警察は島じゅうの墓所をくまなく調べ、私有地にも調査の範囲を広げたが、どこを探しても新たに掘り起こした形跡は見つからない。
・・・あれ? ちょっと待てよ。よく考えると、お骨を火葬場に放置したのでは改葬の意味がないではないか。
さあ、行こうぜ 常春の島へ
八丈島には流刑の歴史がある。
流人たちは、ここで遠く故郷を思い、帰りたいという叶わぬ夢を抱きながら、この異郷に骨をうずめた。墓石なき野辺にひっそりと埋められた者もいたことだろう。

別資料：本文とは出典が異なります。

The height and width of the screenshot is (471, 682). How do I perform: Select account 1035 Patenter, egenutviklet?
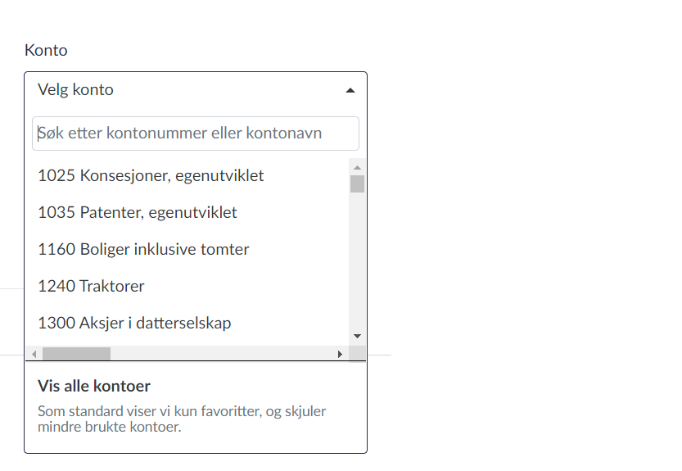(x=138, y=212)
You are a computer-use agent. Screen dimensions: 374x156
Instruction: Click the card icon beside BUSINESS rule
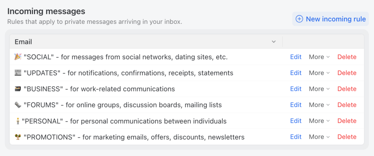(x=18, y=89)
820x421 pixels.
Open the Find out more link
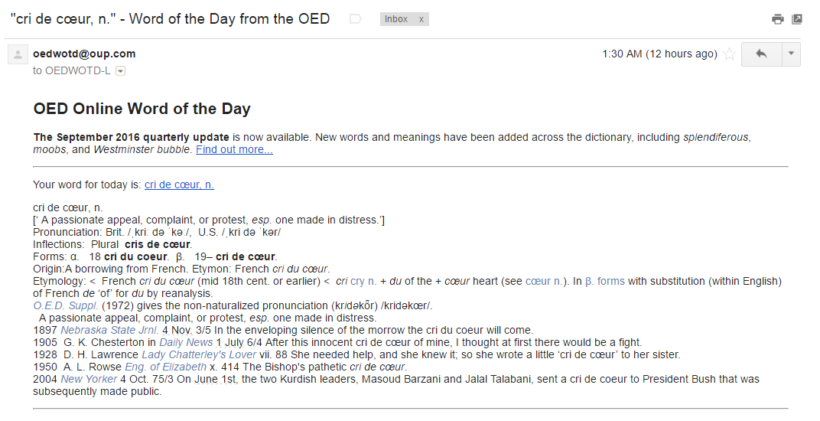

公式に八丈島へ遠島となった流人第一号は、豊臣家の重臣で、関ヶ原の戦いに敗れた宇喜多秀家。秀家はこの島で50年の余生を送り、破れた西軍の大名でもっとも遅くに没した。島では、ともに配流となった長男と次男の子孫が宇喜多姓、浮田姓を称して今に血脈を伝えている。最後の流人は探検家・近藤重蔵の嫡男、近藤富蔵。文政9年(1826)に人を殺めた咎で八丈島に流された。

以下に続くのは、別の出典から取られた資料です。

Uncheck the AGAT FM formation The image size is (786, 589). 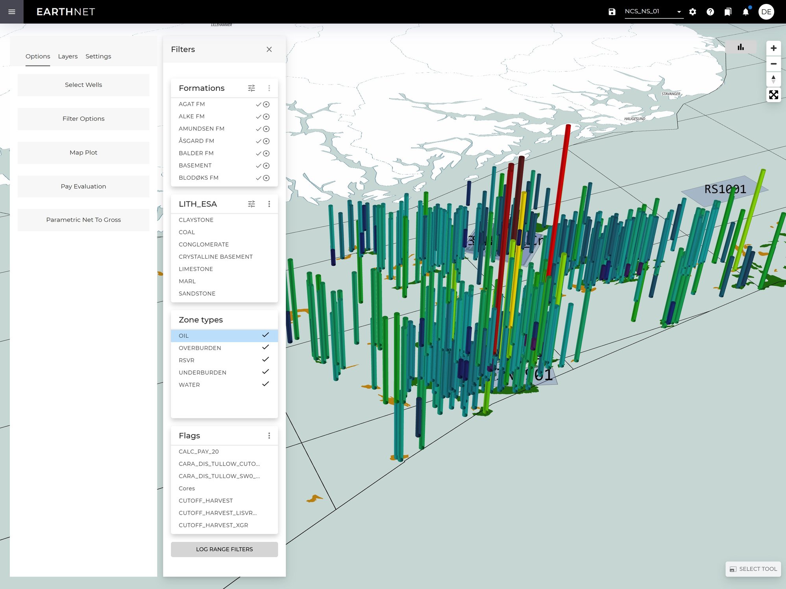(259, 104)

改葬の可能性が低くなると、今度は「流人の骨」「旧日本軍の骨」「人捨て穴の骨」「島外から持ちこまれた犯罪がらみの骨」といった仮説が生まれた。
このうち、流人と旧日本軍のふたつは「火葬骨は死後10年から40年のもの」という鑑定結果から外れる。では人捨て穴はどうか。人捨て穴とは、口減らしのために人を捨てた場所のことだ。その昔、八丈島ではすべてを自給自足で賄っていたために、食糧事情は安定していなかった。江戸時代中期にサツマイモが持ち込まれるまでは、たびたび飢饉に見舞われていたという。飢餓に苦しみ、人捨て穴に置き去りにされた者の骨を誰かが弔おうとしたのだろうか。

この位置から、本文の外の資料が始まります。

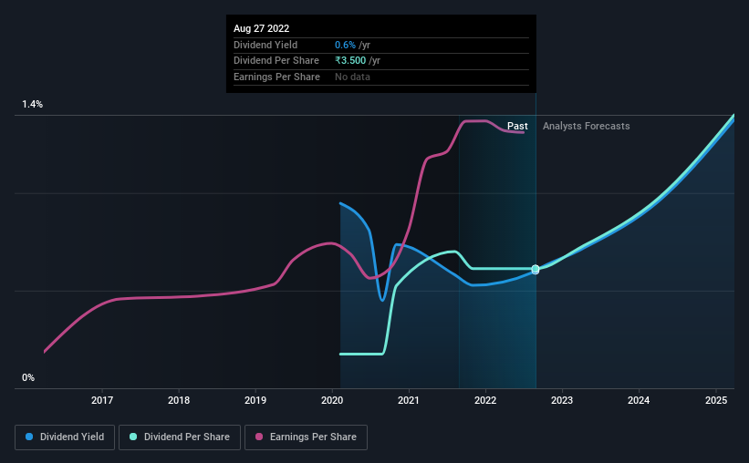749x463 pixels.
Task: Toggle the Dividend Yield legend button
Action: coord(64,437)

だが、この可能性も低そうだ。人捨て穴はいわくつきのスポットとして人気が高く、これまでに多くのマニアが訪れている。1994年まで未発見だった人骨があったのか、また40年前まで人捨ての風習が残っていたのかという点を考えると説得力がない。
では犯罪に巻きこまれた被害者説はどうだろう。重ねていうが、「死後10年から40年のもの」と解析された事実は無視できない。
これをふまえると、7人は殺害されたあと、少なくとも10年間は島内の墓所ではないどこかに隠され、1994年になって荼毘に付されたことになる。10年隠しおおせたなら、そのまま秘匿しておけばよいものを、あえて火葬した意図がわからない。仮に説が正しく、証拠隠滅のために焼いたとしたら、その目的は犯罪の露見を防ぐことだろう。不法侵入までして火葬して、あげくに放置するとは何を考えているのか。
そんななか、島に古くから伝わる怪奇伝承と結びつける地元住民も現れる。
7人坊主
その伝承とは、長く島で語り継がれ、「東山ではけっして口にするべからず」と教えられてきた「7人坊主」。要約するとこうなる。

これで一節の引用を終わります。